In order for these dreams to become realities, however, they require the support of Britain and other strategic allies. I hope you will take the time to read The Heritage Foundation Backgrounder on a Global Free Trade Alliance and consider what you can do in the academy and elsewhere to debate ideas like this and other innovative solutions for peace and global security.
Practical Suggestions for Freedom
I have dwelled on the deficiencies of the Human Rights Commission, which the Gingrich-Mitchell Task Force noted as a major challenge for reform, but we also made a series of additional recommendations for reform:
Refocus the Secretary-General on his administrative responsibilities.
Balance financial contributions and influence in the United Nations budgetary process.
Reduce redundancy and ineffectiveness in U.N. mandates.
Move portions of the U.N. regular budget from assessed funding toward voluntary funding.
Enact a zero tolerance policy for sexual exploitation and abuse by U.N. personnel.
Enlarge the resources and capacity of the OIOS examining office.
Strengthen the oversight and auditing mechanisms.
Institute a staff buyout for those who lack the skills or the motivation to perform their duties or whose duties are no longer necessary.
All of these recommendations and many others that we suggested more than one and a half years ago have been either ignored or turned down by various decision-making bodies within the United Nations system.
We must understand that the United Nations is one tool among many that can aid free men and women, wherever we live, in our efforts to protect and to advance freedom. We must wisely discern when it is best to work through the United Nations, or alongside the United Nations, or apart from the United Nations in other international arrangements among freedom-loving countries that choose to support each other in their decisions.

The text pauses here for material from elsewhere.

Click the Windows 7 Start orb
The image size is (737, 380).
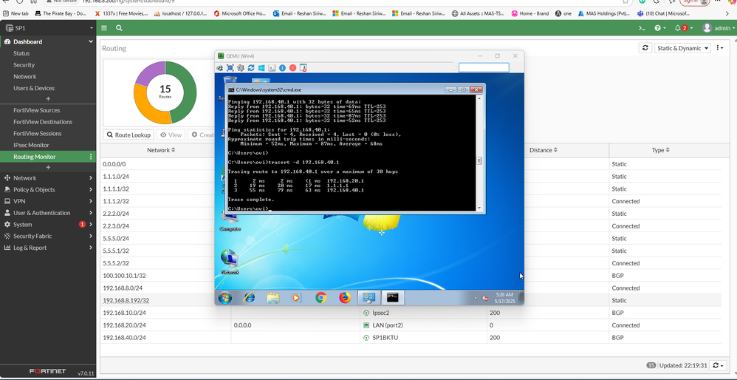[x=224, y=298]
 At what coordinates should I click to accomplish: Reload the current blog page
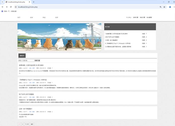click(11, 7)
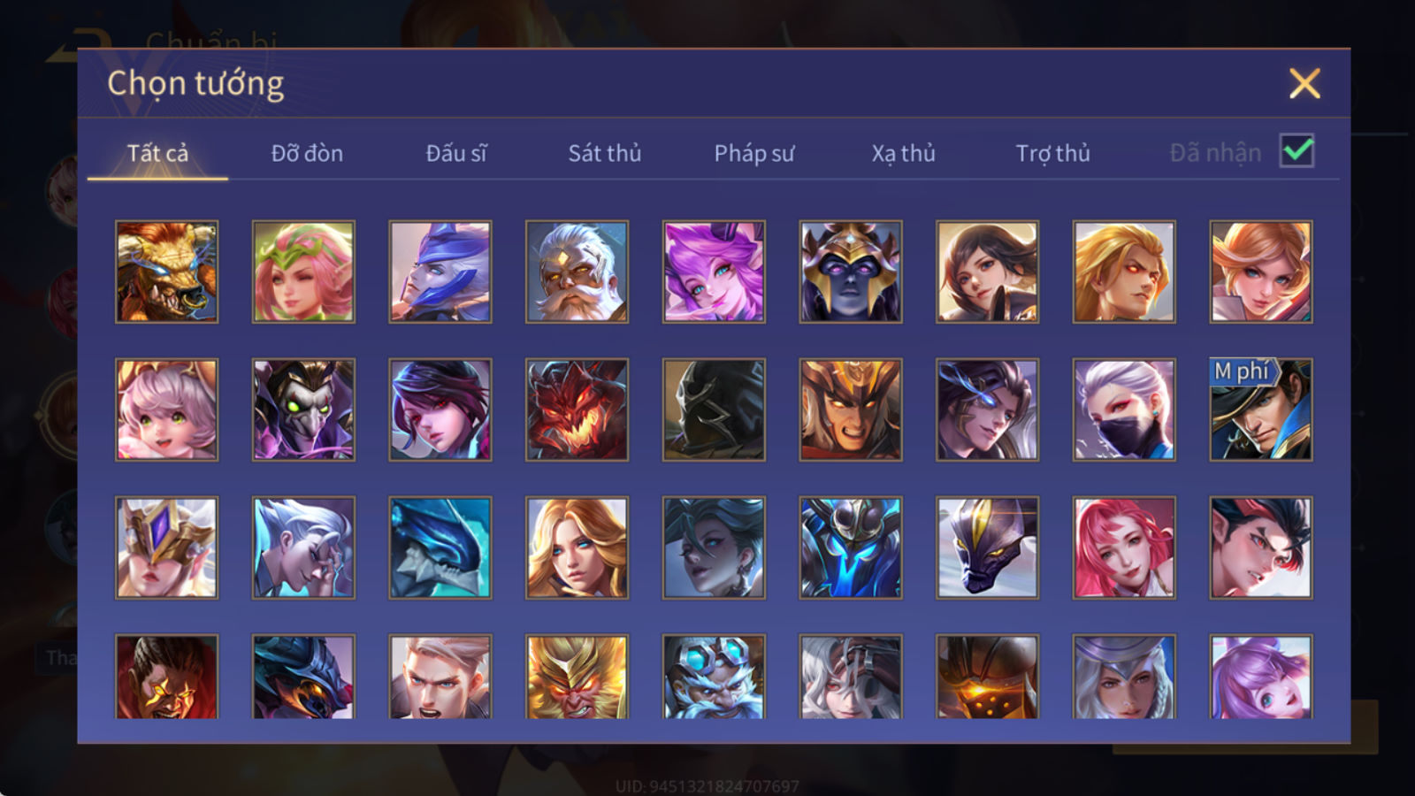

I think we would all agree, that in this present day, we should strive to have an effective world body that champions freedom-and does not fight it. We need a world body that honors human rights-instead of ignoring them. We need a world body that loves justice-rather than sheltering its violators. We need a world body that spreads prosperity-instead of shackling it.
I believe that the question "The United Nations, a Relic or Relevant?" is not, first and foremost, a choice that is ours. Rather, it is the choice of those who lead and make up the United Nations system. To the extent that it can fulfill its charter, it will be rewarded and regarded with relevance. But if it continues on its current path, it will soon be left behind and replaced by other international institutions such as those I have outlined tonight.
Either way, I do not believe that the United States will be caught off guard. We will use appropriate means to uphold our values in the world. Our children depend on our clear-sighted vision. Our grandchildren depend on our clear-sighted vision. And so does all of humankind.
For the sake of humanity, we cannot be indifferent. We cannot stand idly on the side while acts of evil are committed by totalitarian regimes and terrorist groups sometimes with the complicity of the formal United Nations structure. We can do better. We must do better. And with your help, we shall do better.
Edwin J. Feulner, Ph.D., is President of The Heritage Foundation. These remarks were delivered at the London School of Economics, London, England, on November 30, 2006, as part of the LSE's "The UN at 60, Relevant or Relic Lecture Series."